DATASET EXCERPTS START

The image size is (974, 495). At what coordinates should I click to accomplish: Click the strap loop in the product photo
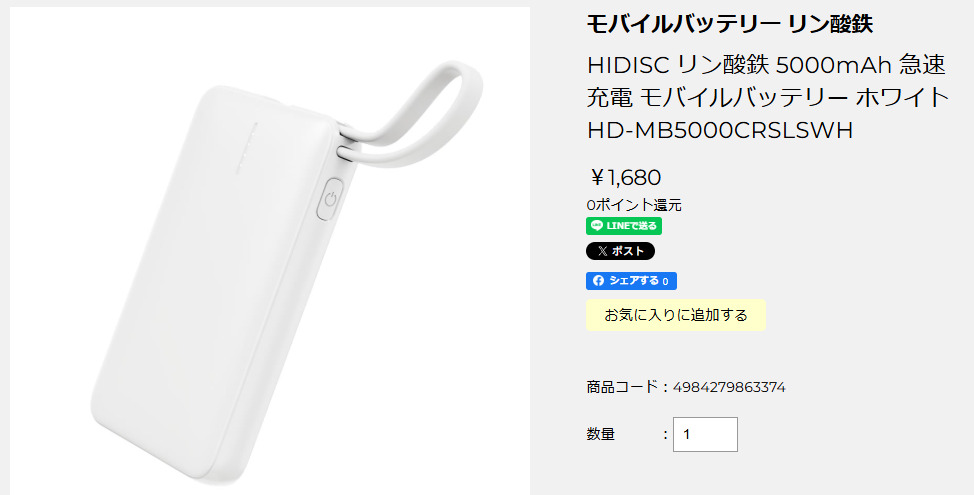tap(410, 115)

DATASET EXCERPTS END
DATASET EXCERPTS START

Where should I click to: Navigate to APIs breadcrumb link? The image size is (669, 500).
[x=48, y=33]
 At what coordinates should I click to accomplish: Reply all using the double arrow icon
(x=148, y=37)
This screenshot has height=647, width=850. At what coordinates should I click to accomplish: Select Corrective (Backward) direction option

DATASET EXCERPTS END
DATASET EXCERPTS START

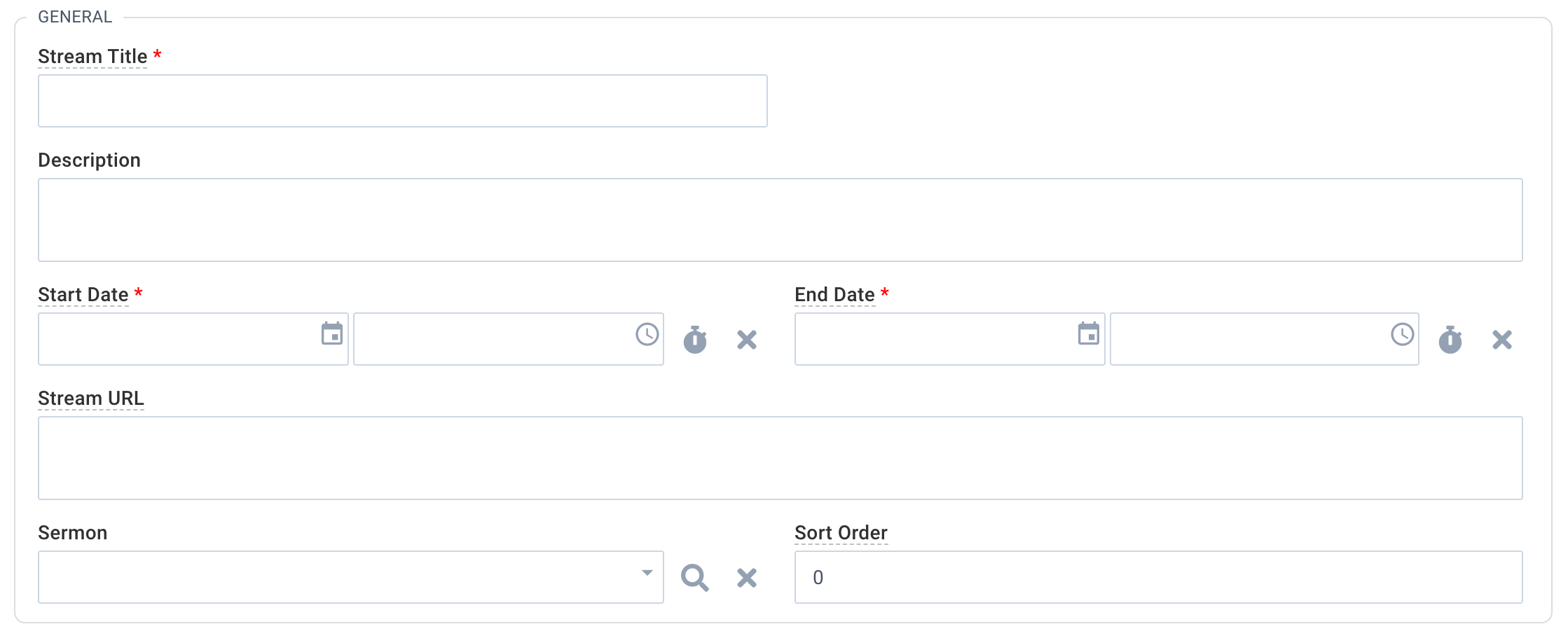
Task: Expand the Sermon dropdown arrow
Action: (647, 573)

DATASET EXCERPTS END

Return, word for word, the lines of the data above from the line with "Where should I" through the line with "This screenshot has", inclusive.

EXERCISE SOLUTION
Where should I click to: Navigate to APIs breadcrumb link? The image size is (669, 500).
[x=48, y=33]
 At what coordinates should I click to accomplish: Reply all using the double arrow icon
(x=148, y=37)
This screenshot has height=647, width=850. At what coordinates should I click to accomplish: Select Corrective (Backward) direction option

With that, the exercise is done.